IGF-IR mRNA levels decreased by ∼50% 3 days after castration and then partially recovered by 8 days (Fig. 4,A). IGF-I gene expression increased slightly as a result of castration, reaching 1.3-fold of control by 8 days (Fig. 4 B). Expression of IGF-II was not detected in tumors from either intact or castrated animals (data not shown).

We demonstrate that apoptotic regression of androgen-dependent Shionogi tumors is associated with major changes in IGFBP gene expression within the neoplasms. Whereas IGFBP-3 and -4 expression decrease slightly after castration, the magnitude of increase in expression of IGFBP-5 is remarkable. Furthermore, gene expression of IGFBP-2, -3, and -4 is strong in control tumors in contrast to IGFBP-5, which is barely detectable. The effects of castration on gene expression of IGF-I and IGF-IR in Shionogi tumors were minimal compared to the changes in expression of IGFBPs. In view of the large increase in IGFBP-5 gene expression in Shionogi tumors after androgen ablation, it is possible that the overall increase in IGF binding capacity in the tumor microenvironment results in lower IGF bioactivity. Alternatively, there is evidence that IGFBPs have direct effects on cell growth and survival that are independent of IGF-I (23, 24). These mechanisms are not mutually exclusive.

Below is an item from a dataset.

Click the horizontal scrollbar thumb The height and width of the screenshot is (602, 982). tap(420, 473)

It has been recognized for some time that IGFs have a central role in regulating proliferation and apoptosis of prostate epithelial cells (1, 25). However, more attention has been given recently to the apoptosis-inducing effects of IGFBPs. It has previously been hypothesized that IGFBP-5 serves to trigger apoptosis in the prostate after androgen ablation (26). Our observation that castration is followed by dramatic increases in IGFBP-5 expression in Shionogi tumors that precede the time of maximum apoptosis provides strong support for this hypothesis.

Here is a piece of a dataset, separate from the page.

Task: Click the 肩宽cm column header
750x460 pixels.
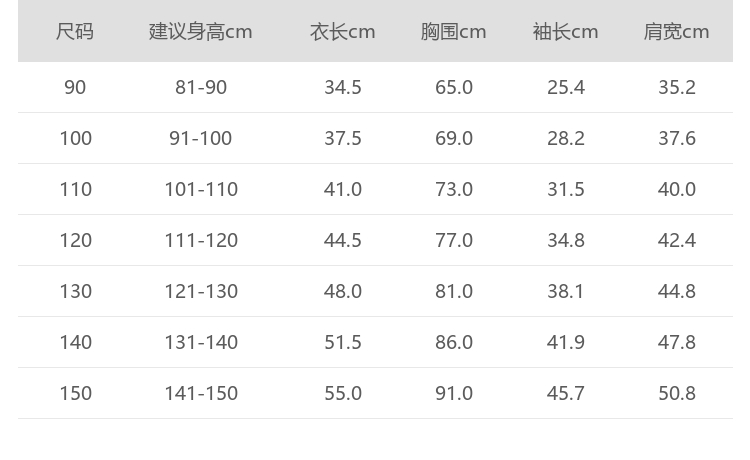Action: 676,31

It is well established that during the process of apoptotic execution, the intracellular free calcium concentration increases, and, consequently, endonucleases, which can degrade nucleosomal DNA, are activated. On the basis of these findings, we treated mice bearing Shionogi tumors with calcium channel blockers before castration to prevent castration-induced apoptosis. As expected, calcium channel blocker treatment inhibited regression of Shionogi tumors after castration through the inhibition of apoptotic cell death precipitated by androgen ablation. Furthermore, up-regulation of IGFBP-5 after castration was significantly reduced by calcium channel blocker treatment. Although functional analysis of IGFBP-5 is required to determine the specific role after castration, these finding suggest that IGFBP-5 is an apoptosis-related gene rather than an androgen-repressed gene.

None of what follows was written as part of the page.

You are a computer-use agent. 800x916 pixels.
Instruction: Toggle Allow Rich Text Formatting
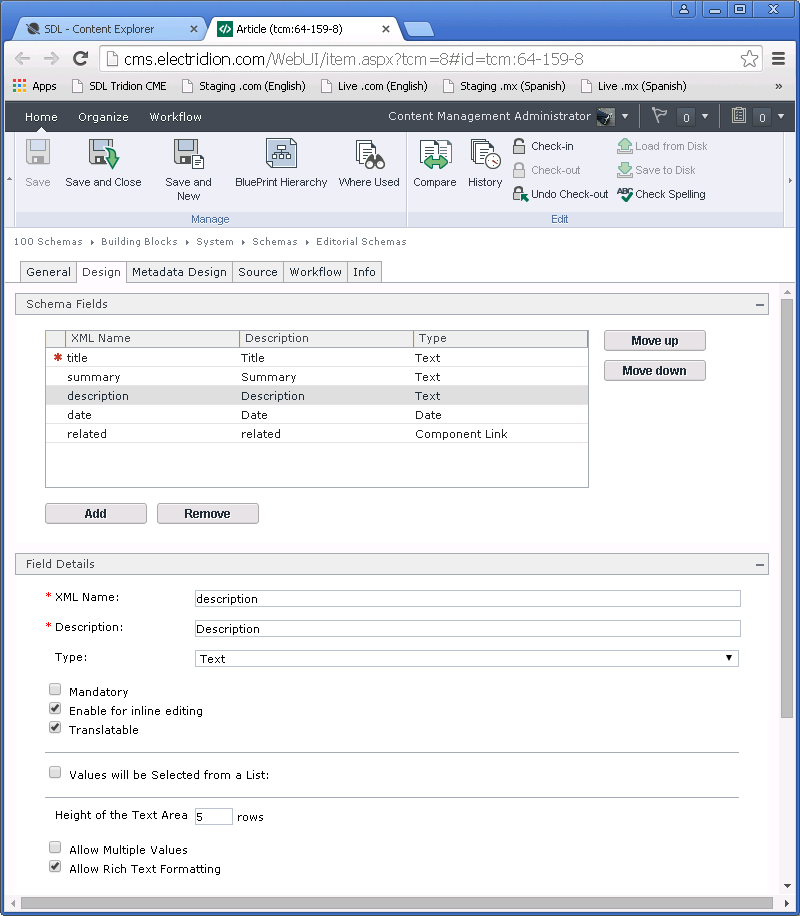click(56, 868)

We have previously reported that increases in IGFBP gene expression are associated with apoptotic regression of the normal rat prostate induced by either castration (10) or the antiandrogen bicalutamide.⁴ IGFBP expression has also been shown to increase during postlactational involution of the rat mammary gland (27) and after treatment of breast cancer cells with antiestrogens (28). Thus, there is accumulating evidence that apoptosis associated with steroid hormone deprivation involves up-regulation of IGFBP expression.

Our results represent the first report documenting up-regulation of IGFBP-5 after castration in a model of androgen-dependent neoplasia. Study of the functional role of IGFBP-5 in castration-induced apoptosis is now justified.

We thank S. Shimasaki for providing rat IGFBP-2, -3, -4, and -5 cDNAs and M. Tenniswood for providing the TRPM-2/clusterin cDNA.